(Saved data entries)
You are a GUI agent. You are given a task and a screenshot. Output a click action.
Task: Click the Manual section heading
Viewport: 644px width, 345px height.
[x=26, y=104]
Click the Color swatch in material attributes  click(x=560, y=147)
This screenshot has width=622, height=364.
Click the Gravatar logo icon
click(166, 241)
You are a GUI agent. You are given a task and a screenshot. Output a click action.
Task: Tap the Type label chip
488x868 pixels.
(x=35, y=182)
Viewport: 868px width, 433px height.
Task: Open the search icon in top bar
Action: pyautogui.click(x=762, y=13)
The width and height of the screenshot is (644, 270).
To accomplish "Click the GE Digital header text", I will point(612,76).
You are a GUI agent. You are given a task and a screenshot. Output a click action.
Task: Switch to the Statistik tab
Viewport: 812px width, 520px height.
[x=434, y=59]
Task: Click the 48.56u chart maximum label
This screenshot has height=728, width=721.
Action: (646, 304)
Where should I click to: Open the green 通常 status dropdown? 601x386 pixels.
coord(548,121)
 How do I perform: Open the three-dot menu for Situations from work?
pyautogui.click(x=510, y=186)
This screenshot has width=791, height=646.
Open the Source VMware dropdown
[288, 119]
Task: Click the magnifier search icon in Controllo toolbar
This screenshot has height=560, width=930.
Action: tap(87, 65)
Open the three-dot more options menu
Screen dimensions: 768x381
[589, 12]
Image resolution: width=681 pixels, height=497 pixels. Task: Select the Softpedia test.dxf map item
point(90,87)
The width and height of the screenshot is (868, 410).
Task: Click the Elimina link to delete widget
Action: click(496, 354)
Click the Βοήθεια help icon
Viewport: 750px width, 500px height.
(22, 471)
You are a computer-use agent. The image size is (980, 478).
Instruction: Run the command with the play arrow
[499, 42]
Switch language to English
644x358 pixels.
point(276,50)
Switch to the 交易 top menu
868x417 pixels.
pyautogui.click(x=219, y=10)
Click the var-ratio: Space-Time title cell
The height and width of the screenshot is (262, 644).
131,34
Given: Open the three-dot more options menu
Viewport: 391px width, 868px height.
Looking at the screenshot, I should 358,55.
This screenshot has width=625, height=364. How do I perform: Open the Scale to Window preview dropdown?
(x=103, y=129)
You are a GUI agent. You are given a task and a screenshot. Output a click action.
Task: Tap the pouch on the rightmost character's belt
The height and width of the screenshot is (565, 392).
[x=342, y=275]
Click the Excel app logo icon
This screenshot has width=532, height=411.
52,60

**WORK INSTRUCTION**
All entries above are to be reproduced exactly.

**SOLVED EXERCISE**
You are a GUI agent. You are given a task and a screenshot. Output a click action.
Task: Click the Manual section heading
Viewport: 644px width, 345px height.
[x=26, y=104]
Click the Color swatch in material attributes  click(x=560, y=147)
This screenshot has width=622, height=364.
Click the Gravatar logo icon
click(166, 241)
You are a GUI agent. You are given a task and a screenshot. Output a click action.
Task: Tap the Type label chip
488x868 pixels.
(x=35, y=182)
Viewport: 868px width, 433px height.
Task: Open the search icon in top bar
Action: pyautogui.click(x=762, y=13)
The width and height of the screenshot is (644, 270).
To accomplish "Click the GE Digital header text", I will point(612,76).
You are a GUI agent. You are given a task and a screenshot. Output a click action.
Task: Switch to the Statistik tab
Viewport: 812px width, 520px height.
[x=434, y=59]
Task: Click the 48.56u chart maximum label
This screenshot has height=728, width=721.
Action: (646, 304)
Where should I click to: Open the green 通常 status dropdown? 601x386 pixels.
coord(548,121)
 How do I perform: Open the three-dot menu for Situations from work?
pyautogui.click(x=510, y=186)
This screenshot has width=791, height=646.
Open the Source VMware dropdown
[288, 119]
Task: Click the magnifier search icon in Controllo toolbar
This screenshot has height=560, width=930.
Action: tap(87, 65)
Open the three-dot more options menu
Screen dimensions: 768x381
[589, 12]
Image resolution: width=681 pixels, height=497 pixels. Task: Select the Softpedia test.dxf map item
point(90,87)
The width and height of the screenshot is (868, 410).
Task: Click the Elimina link to delete widget
Action: click(496, 354)
Click the Βοήθεια help icon
Viewport: 750px width, 500px height.
(22, 471)
You are a computer-use agent. The image size is (980, 478).
Instruction: Run the command with the play arrow
[499, 42]
Switch language to English
644x358 pixels.
point(276,50)
Switch to the 交易 top menu
868x417 pixels.
pyautogui.click(x=219, y=10)
Click the var-ratio: Space-Time title cell
The height and width of the screenshot is (262, 644).
131,34
Given: Open the three-dot more options menu
Viewport: 391px width, 868px height.
Looking at the screenshot, I should 358,55.
This screenshot has width=625, height=364. How do I perform: Open the Scale to Window preview dropdown?
(x=103, y=129)
You are a GUI agent. You are given a task and a screenshot. Output a click action.
Task: Tap the pouch on the rightmost character's belt
The height and width of the screenshot is (565, 392).
[x=342, y=275]
Click the Excel app logo icon
This screenshot has width=532, height=411.
52,60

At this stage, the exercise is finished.